STATED EXERCISE 1:
In the British Army jack knife forum thread, how does Dave offer to pay for a knife?

PAGE EXTRACT:
━━━━━━━━
# British Army Jack Knife



## ETCHY (Aug 3, 2004)

Hello

A bit off topic for a watch forum but has anyone in the UK got a genuine one of these knives for sale?

Must be in good & complete condition. Payment by UK cheque.

Please send me a pic' & a price if you have one, & i'll let you know asap.

Cheers

Dave :rltb:


----------



## ETCHY (Aug 3, 2004)

I have one on the way kindly supplied by andyclient :thumbup: but if anyone else in the UK also has one they want to sell drop me a PM & i'll let you know (these are my latest obsession !)

Cheers

Dave :rltb:


----------



## ETCHY (Aug 3, 2004)

Bump !


----------



## ETCHY (Aug 3, 2004)

Bump


----------



## ETCHY (Aug 3, 2004)

Bump, anyone got an Army knife? :thumbup:


----------



## ETCHY (Aug 3, 2004)

Sunday bump


----------



## ETCHY (Aug 3, 2004)

Friday Bump


----------



## ETCHY (Aug 3, 2004)

Bump! U.S. Army pocket knives considered too :thumbup:


----------



## ETCHY (Aug 3, 2004)

Bump :yahoo:


----------



## mcb2007 (Dec 12, 2013)

Have you tried Britishblades forum


----------



## ETCHY (Aug 3, 2004)

Hello

Thank for the reply

I had wanted to join British Blades but when I searched for it, beneath its name on the search engine it said "this site may be hacked", so I was a bit concerned about going on it.

Dave


----------



## ETCHY (Aug 3, 2004)

Bump


----------



## mcb2007 (Dec 12, 2013)

Heinnie Haynes have this 26ish


----------



## mcb2007 (Dec 12, 2013)




----------



## Delroyb (Jul 17, 2013)

Sure I can find you a couple, I have plenty. Will have a dig around tomorrow.


----------



## ETCHY (Aug 3, 2004)

You guys are cool :yes:

Thanks for the pics & info' mcb2007, i'll look into that.

Delroyb if you have any to sell please do give me a shout.

Thanks again

Dave :thumbup:


----------



## ETCHY (Aug 3, 2004)

Bump :thumbup:


----------



## Foxdog (Apr 13, 2011)

Ray Mears website selling this, British Army Knife

http://www.raymears....g-Pocket-Knife/

Regards :fox:


----------



## ETCHY (Aug 3, 2004)

Cheers Foxdog :thumbup:

Dave


----------



## Foxdog (Apr 13, 2011)

No probs mate, I've had a couple of Mora knives from there and the service is spot on.


----------



## ETCHY (Aug 3, 2004)

Bump


----------



## mexico75 (Aug 21, 2014)

These guys sell the genuine stuff.
━━━━━━━━
(Records contained in a dataset)
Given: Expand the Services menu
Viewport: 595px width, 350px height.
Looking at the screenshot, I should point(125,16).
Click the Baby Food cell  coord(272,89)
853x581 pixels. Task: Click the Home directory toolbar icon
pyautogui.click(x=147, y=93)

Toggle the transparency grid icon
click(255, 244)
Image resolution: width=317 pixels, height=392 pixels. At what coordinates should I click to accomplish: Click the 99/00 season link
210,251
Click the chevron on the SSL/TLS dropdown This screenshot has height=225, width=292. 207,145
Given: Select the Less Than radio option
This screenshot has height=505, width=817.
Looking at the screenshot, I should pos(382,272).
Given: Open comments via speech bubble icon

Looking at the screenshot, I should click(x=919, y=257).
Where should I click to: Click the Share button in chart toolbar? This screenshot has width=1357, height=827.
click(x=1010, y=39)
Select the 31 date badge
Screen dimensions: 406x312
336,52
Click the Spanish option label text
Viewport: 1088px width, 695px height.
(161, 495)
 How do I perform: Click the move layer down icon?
━━━━━━━━
STATED EXERCISE 2:
Render all of the records above as a Markdown table with the columns Number and Record line. Give each non-blank line of the records its own row and leave out the blank lines.

WRITTEN ANSWER 1:
By UK cheque.

WRITTEN ANSWER 2:
| Number | Record line |
|---|---|
| 1 | Given: Expand the Services menu |
| 2 | Viewport: 595px width, 350px height. |
| 3 | Looking at the screenshot, I should point(125,16). |
| 4 | Click the Baby Food cell  coord(272,89) |
| 5 | 853x581 pixels. Task: Click the Home directory toolbar icon |
| 6 | pyautogui.click(x=147, y=93) |
| 7 | Toggle the transparency grid icon |
| 8 | click(255, 244) |
| 9 | Image resolution: width=317 pixels, height=392 pixels. At what coordinates should I click to accomplish: Click the 99/00 season link |
| 10 | 210,251 |
| 11 | Click the chevron on the SSL/TLS dropdown This screenshot has height=225, width=292. 207,145 |
| 12 | Given: Select the Less Than radio option |
| 13 | This screenshot has height=505, width=817. |
| 14 | Looking at the screenshot, I should pos(382,272). |
| 15 | Given: Open comments via speech bubble icon |
| 16 | Looking at the screenshot, I should click(x=919, y=257). |
| 17 | Where should I click to: Click the Share button in chart toolbar? This screenshot has width=1357, height=827. |
| 18 | click(x=1010, y=39) |
| 19 | Select the 31 date badge |
| 20 | Screen dimensions: 406x312 |
| 21 | 336,52 |
| 22 | Click the Spanish option label text |
| 23 | Viewport: 1088px width, 695px height. |
| 24 | (161, 495) |
| 25 |  How do I perform: Click the move layer down icon? |